▶ _STATED PROBLEM_
Recast the material below as a numbered list, one item per line, with blank lines left out.

▶ _EXTRACTED INFORMATION_
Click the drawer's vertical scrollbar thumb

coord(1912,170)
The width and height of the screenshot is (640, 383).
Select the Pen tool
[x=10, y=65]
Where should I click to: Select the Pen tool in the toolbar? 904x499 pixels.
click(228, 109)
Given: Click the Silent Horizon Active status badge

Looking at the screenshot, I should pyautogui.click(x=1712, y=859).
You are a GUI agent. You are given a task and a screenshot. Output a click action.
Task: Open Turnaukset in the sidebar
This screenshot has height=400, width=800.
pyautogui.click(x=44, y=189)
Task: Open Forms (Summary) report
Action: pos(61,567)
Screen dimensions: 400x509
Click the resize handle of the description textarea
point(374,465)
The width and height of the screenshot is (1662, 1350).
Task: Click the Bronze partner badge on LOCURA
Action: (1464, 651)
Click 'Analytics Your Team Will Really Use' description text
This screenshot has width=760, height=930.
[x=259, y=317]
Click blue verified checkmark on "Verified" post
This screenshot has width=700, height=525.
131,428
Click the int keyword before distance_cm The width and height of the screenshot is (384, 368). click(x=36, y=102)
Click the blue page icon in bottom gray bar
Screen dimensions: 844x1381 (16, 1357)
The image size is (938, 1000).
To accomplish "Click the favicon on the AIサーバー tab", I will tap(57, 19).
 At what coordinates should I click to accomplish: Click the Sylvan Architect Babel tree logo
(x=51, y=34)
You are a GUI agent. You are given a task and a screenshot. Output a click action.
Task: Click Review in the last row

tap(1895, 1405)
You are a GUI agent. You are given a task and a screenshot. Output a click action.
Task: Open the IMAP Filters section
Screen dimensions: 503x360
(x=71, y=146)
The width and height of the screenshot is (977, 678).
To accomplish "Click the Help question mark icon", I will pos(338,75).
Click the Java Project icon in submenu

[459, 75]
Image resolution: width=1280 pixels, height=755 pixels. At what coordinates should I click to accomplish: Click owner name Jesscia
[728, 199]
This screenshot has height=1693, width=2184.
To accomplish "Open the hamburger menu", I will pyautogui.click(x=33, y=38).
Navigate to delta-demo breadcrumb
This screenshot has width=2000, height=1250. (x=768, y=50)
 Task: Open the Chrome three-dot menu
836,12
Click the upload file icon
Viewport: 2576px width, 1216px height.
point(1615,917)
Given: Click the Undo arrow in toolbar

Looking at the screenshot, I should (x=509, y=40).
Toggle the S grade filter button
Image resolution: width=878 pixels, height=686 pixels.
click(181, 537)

▶ _WRITTEN SOLUTION_
1. Click the drawer's vertical scrollbar thumb
2. coord(1912,170)
3. The width and height of the screenshot is (640, 383).
4. Select the Pen tool
5. [x=10, y=65]
6. Where should I click to: Select the Pen tool in the toolbar? 904x499 pixels.
7. click(228, 109)
8. Given: Click the Silent Horizon Active status badge
9. Looking at the screenshot, I should pyautogui.click(x=1712, y=859).
10. You are a GUI agent. You are given a task and a screenshot. Output a click action.
11. Task: Open Turnaukset in the sidebar
12. This screenshot has height=400, width=800.
13. pyautogui.click(x=44, y=189)
14. Task: Open Forms (Summary) report
15. Action: pos(61,567)
16. Screen dimensions: 400x509
17. Click the resize handle of the description textarea
18. point(374,465)
19. The width and height of the screenshot is (1662, 1350).
20. Task: Click the Bronze partner badge on LOCURA
21. Action: (1464, 651)
22. Click 'Analytics Your Team Will Really Use' description text
23. This screenshot has width=760, height=930.
24. [x=259, y=317]
25. Click blue verified checkmark on "Verified" post
26. This screenshot has width=700, height=525.
27. 131,428
28. Click the int keyword before distance_cm The width and height of the screenshot is (384, 368). click(x=36, y=102)
29. Click the blue page icon in bottom gray bar
30. Screen dimensions: 844x1381 (16, 1357)
31. The image size is (938, 1000).
32. To accomplish "Click the favicon on the AIサーバー tab", I will tap(57, 19).
33.  At what coordinates should I click to accomplish: Click the Sylvan Architect Babel tree logo
34. (x=51, y=34)
35. You are a GUI agent. You are given a task and a screenshot. Output a click action.
36. Task: Click Review in the last row
37. tap(1895, 1405)
38. You are a GUI agent. You are given a task and a screenshot. Output a click action.
39. Task: Open the IMAP Filters section
40. Screen dimensions: 503x360
41. (x=71, y=146)
42. The width and height of the screenshot is (977, 678).
43. To accomplish "Click the Help question mark icon", I will pos(338,75).
44. Click the Java Project icon in submenu
45. [459, 75]
46. Image resolution: width=1280 pixels, height=755 pixels. At what coordinates should I click to accomplish: Click owner name Jesscia
47. [728, 199]
48. This screenshot has height=1693, width=2184.
49. To accomplish "Open the hamburger menu", I will pyautogui.click(x=33, y=38).
50. Navigate to delta-demo breadcrumb
51. This screenshot has width=2000, height=1250. (x=768, y=50)
52.  Task: Open the Chrome three-dot menu
53. 836,12
54. Click the upload file icon
55. Viewport: 2576px width, 1216px height.
56. point(1615,917)
57. Given: Click the Undo arrow in toolbar
58. Looking at the screenshot, I should (x=509, y=40).
59. Toggle the S grade filter button
60. Image resolution: width=878 pixels, height=686 pixels.
61. click(181, 537)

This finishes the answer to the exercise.